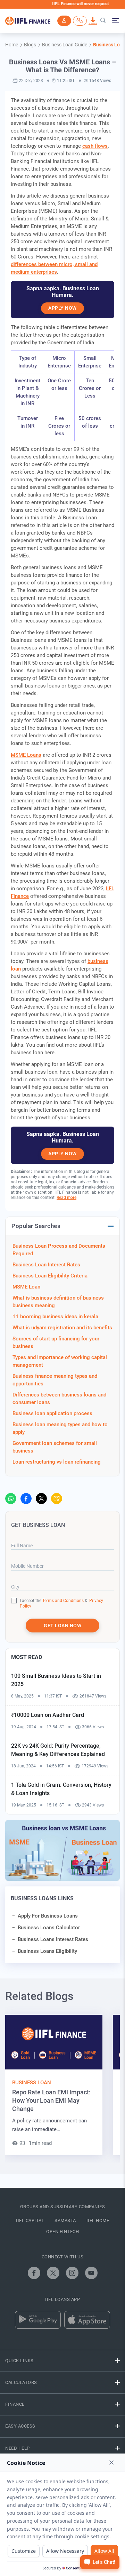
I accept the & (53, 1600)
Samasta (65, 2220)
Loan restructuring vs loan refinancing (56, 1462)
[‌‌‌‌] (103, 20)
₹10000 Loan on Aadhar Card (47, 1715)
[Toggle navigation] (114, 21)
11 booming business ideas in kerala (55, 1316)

________________________________________

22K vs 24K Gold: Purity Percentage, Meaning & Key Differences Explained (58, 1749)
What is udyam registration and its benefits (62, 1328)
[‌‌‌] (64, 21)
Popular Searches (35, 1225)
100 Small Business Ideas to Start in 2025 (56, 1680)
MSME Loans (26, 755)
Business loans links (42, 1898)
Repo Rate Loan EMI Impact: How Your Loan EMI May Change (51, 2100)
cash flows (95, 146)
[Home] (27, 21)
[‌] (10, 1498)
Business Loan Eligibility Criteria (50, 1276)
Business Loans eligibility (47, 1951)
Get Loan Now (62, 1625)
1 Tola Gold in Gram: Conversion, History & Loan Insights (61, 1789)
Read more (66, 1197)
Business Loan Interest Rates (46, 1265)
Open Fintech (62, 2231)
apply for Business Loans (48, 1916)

________________________________________

> **TASK TO COMPLETE**: The lines above starting at the one that contains "cash flows (95, 146)" and ending at the one that contains "apply for Business Loans (48, 1916)" must be transcribed exactly, and no other lines may appear.

> **TASK ANSWER**:
cash flows (95, 146)
[Home] (27, 21)
[‌] (10, 1498)
Business Loan Eligibility Criteria (50, 1276)
Business Loans eligibility (47, 1951)
Get Loan Now (62, 1625)
1 Tola Gold in Gram: Conversion, History & Loan Insights (61, 1789)
Read more (66, 1197)
Business Loan Interest Rates (46, 1265)
Open Fintech (62, 2231)
apply for Business Loans (48, 1916)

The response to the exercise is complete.